В «Берлин, Александерплац» Фасбиндер как истинный диалектик и брехтианец[5] сначала остраняет модернистский роман в более или менее реалистической мелодраме, а на следующем витке остраняет и дистанцирует это реалистическое повествование гипертеатрализацией, эстетикой поп‑арта. Или так: сначала ретерриториализирует по определению детерриториализированное модернистское произведение, а потом снова его детерриториализирует.

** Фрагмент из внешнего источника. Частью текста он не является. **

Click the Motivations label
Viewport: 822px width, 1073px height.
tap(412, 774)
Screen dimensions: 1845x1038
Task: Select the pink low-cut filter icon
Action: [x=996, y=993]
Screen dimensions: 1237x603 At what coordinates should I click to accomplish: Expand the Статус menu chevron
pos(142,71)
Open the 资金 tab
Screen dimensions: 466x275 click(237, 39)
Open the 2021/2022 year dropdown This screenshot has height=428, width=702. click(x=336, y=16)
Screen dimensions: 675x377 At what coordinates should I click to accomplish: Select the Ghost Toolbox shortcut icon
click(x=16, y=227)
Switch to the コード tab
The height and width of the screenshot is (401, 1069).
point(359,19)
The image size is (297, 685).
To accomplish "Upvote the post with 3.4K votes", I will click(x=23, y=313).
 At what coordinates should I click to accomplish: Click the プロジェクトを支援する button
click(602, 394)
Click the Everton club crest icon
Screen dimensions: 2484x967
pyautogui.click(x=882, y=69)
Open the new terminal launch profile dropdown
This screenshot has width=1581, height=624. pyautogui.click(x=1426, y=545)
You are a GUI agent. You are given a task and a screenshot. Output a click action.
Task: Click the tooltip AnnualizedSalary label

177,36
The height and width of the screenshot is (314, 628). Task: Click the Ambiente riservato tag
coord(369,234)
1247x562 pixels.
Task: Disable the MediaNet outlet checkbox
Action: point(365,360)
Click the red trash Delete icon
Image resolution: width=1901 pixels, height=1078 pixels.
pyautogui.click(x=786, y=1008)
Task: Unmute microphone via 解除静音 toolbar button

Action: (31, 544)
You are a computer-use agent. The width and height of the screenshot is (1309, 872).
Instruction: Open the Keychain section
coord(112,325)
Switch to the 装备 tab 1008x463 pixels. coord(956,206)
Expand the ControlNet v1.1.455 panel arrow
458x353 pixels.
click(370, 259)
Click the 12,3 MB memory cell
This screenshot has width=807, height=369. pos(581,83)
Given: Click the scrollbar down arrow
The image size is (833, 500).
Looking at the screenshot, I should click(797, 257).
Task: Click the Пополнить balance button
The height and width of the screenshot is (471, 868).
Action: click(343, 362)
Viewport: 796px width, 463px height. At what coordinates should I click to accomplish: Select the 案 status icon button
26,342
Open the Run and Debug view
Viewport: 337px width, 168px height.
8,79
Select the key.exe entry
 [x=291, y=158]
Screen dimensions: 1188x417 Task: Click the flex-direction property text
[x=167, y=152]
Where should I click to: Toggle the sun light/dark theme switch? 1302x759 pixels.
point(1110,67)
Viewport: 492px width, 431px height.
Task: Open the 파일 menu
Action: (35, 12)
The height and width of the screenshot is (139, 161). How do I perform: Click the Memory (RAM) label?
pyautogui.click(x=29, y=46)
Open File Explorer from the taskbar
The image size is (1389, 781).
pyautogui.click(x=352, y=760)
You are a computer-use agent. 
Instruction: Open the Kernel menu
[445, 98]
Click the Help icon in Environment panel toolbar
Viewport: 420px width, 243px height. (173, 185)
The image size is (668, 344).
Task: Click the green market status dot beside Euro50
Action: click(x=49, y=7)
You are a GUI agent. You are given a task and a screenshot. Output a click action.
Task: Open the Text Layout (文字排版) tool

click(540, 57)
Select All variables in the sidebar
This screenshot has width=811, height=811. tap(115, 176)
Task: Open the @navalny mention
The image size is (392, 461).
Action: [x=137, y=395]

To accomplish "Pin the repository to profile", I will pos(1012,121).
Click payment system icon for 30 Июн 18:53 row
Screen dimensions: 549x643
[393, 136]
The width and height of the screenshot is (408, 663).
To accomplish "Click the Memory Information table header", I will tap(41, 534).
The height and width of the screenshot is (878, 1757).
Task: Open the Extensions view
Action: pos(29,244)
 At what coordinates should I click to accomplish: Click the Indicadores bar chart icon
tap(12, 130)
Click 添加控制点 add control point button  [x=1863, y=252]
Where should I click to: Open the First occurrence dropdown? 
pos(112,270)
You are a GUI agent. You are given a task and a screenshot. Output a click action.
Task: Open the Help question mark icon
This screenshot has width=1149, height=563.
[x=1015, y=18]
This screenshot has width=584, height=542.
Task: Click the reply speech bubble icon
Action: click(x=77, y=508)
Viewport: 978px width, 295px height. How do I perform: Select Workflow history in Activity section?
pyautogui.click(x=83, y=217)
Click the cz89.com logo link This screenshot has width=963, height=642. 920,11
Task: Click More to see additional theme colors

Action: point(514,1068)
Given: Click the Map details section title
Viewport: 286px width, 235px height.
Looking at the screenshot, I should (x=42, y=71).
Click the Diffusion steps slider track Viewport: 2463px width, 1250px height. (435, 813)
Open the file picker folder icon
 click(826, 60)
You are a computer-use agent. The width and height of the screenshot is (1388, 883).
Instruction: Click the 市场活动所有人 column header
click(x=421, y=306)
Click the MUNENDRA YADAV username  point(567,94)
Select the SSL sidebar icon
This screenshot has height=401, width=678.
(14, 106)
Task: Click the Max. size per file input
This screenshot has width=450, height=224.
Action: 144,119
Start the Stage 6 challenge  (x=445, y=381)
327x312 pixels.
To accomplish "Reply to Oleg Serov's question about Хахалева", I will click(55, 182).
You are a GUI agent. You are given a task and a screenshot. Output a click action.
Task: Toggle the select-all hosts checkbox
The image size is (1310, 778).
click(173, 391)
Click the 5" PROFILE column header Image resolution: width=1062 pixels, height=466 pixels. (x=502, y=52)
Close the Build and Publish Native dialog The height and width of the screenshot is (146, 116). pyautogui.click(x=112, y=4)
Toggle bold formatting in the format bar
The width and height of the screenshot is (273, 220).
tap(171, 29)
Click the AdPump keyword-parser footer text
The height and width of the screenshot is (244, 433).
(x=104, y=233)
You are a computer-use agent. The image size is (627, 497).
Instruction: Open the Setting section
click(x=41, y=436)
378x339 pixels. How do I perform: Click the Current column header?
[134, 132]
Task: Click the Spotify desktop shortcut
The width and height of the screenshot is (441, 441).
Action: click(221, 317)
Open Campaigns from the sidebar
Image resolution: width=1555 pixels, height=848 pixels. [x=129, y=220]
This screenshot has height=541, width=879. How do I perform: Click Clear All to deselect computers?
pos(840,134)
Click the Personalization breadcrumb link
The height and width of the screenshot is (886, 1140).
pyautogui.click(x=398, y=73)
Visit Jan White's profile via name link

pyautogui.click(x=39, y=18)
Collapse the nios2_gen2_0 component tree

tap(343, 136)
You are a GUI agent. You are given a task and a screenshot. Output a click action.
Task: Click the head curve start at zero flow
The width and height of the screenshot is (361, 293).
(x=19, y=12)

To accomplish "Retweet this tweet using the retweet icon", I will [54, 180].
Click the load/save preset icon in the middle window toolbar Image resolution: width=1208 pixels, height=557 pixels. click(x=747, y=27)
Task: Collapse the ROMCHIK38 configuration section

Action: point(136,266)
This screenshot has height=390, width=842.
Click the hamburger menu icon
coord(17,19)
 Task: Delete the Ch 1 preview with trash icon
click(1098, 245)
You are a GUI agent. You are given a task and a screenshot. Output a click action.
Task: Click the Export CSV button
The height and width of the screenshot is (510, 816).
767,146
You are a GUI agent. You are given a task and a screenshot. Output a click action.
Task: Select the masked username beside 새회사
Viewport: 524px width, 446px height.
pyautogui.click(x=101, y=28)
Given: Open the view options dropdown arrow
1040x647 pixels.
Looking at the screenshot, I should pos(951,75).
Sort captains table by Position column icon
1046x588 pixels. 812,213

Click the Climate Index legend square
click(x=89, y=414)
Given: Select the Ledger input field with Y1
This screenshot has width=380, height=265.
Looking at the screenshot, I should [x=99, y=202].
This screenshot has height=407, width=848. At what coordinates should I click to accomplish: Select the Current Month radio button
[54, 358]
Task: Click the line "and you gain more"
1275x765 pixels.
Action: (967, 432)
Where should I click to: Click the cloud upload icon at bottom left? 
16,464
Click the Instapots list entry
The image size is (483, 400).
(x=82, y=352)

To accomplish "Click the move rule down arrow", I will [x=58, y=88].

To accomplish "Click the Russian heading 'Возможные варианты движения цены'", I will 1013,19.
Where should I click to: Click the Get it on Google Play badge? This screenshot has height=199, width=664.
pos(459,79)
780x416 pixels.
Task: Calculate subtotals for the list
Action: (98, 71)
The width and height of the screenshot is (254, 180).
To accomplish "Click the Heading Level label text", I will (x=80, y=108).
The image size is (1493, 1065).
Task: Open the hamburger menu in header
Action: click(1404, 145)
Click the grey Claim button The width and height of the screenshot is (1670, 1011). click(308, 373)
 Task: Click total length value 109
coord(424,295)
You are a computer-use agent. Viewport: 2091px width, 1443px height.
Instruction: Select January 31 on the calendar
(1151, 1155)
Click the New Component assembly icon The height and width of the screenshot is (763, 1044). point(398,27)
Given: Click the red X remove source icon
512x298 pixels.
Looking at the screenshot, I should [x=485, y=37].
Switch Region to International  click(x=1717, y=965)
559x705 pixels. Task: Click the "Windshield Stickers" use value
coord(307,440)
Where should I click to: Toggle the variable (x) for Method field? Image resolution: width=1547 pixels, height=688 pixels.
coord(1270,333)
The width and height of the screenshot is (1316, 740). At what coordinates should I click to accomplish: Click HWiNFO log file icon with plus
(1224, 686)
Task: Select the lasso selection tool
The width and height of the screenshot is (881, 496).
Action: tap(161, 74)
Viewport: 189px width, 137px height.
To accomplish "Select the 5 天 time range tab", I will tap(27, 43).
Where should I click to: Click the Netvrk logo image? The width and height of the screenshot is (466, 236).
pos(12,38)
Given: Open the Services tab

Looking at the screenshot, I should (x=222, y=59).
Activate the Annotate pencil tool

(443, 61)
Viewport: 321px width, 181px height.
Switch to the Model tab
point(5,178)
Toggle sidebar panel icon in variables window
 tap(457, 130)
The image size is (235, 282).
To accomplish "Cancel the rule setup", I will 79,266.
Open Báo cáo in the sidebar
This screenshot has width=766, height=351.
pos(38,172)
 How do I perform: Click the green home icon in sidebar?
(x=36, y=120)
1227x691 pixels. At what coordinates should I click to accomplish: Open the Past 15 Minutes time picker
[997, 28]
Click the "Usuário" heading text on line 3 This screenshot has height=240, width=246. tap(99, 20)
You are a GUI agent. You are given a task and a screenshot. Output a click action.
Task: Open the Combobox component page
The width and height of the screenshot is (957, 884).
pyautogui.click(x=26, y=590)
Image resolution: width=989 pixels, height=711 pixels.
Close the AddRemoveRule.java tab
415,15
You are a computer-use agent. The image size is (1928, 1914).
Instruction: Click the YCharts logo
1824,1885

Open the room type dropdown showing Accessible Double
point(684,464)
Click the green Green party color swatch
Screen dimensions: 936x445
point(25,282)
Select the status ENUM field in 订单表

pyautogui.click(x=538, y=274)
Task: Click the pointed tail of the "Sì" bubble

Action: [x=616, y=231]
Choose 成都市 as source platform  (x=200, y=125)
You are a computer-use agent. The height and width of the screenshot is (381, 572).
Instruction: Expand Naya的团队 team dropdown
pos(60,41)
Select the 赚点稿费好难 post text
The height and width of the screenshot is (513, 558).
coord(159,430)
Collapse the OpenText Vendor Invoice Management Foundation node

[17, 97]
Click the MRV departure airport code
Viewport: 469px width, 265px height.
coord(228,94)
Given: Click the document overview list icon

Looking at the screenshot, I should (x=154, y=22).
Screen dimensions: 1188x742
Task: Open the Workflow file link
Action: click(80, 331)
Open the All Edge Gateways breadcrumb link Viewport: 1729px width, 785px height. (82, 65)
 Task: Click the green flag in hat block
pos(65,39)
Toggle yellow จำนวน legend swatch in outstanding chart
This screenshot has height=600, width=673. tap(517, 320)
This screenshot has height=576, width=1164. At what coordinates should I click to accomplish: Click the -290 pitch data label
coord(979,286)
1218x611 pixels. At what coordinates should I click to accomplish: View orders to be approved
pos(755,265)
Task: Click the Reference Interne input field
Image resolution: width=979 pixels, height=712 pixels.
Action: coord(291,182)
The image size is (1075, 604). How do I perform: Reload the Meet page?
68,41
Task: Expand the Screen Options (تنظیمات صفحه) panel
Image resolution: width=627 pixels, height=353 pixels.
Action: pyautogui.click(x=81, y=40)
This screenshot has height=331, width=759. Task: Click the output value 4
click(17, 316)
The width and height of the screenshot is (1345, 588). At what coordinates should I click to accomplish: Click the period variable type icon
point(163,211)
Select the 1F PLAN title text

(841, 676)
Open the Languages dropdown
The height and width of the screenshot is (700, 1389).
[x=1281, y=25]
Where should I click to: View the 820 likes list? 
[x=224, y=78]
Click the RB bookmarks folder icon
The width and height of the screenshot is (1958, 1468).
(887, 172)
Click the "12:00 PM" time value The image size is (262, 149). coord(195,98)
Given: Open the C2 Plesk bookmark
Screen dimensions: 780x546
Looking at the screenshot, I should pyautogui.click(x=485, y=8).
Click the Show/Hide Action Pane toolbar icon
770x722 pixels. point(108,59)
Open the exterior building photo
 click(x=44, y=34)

Можно прочитать Ригведу в Майн Риде, но можно и наоборот — Майн Рида в Ригведе, и отнюдь не обязательно это будет понижение Ригведы в культурном статусе.

С одной стороны, к «Эпилогу» у Фасбиндера как будто накопилась некоторая неудовлетворенность: в эссе, которое он написал о романе и о работе над фильмом, он подчеркивает, что у Дёблина маленькие, незначительные люди превращаются в фигуры, наделенные сверхчеловеческими способностями к страданию, сознанию и воображению. Но это типично модернистское укрупнение маленького человека и доведение повседневных происшествий до мифологических масштабов по ходу действия как будто выпало из сериала, и в «Эпилоге» его приходится искусственно добавлять — заново остранять «разостраненное».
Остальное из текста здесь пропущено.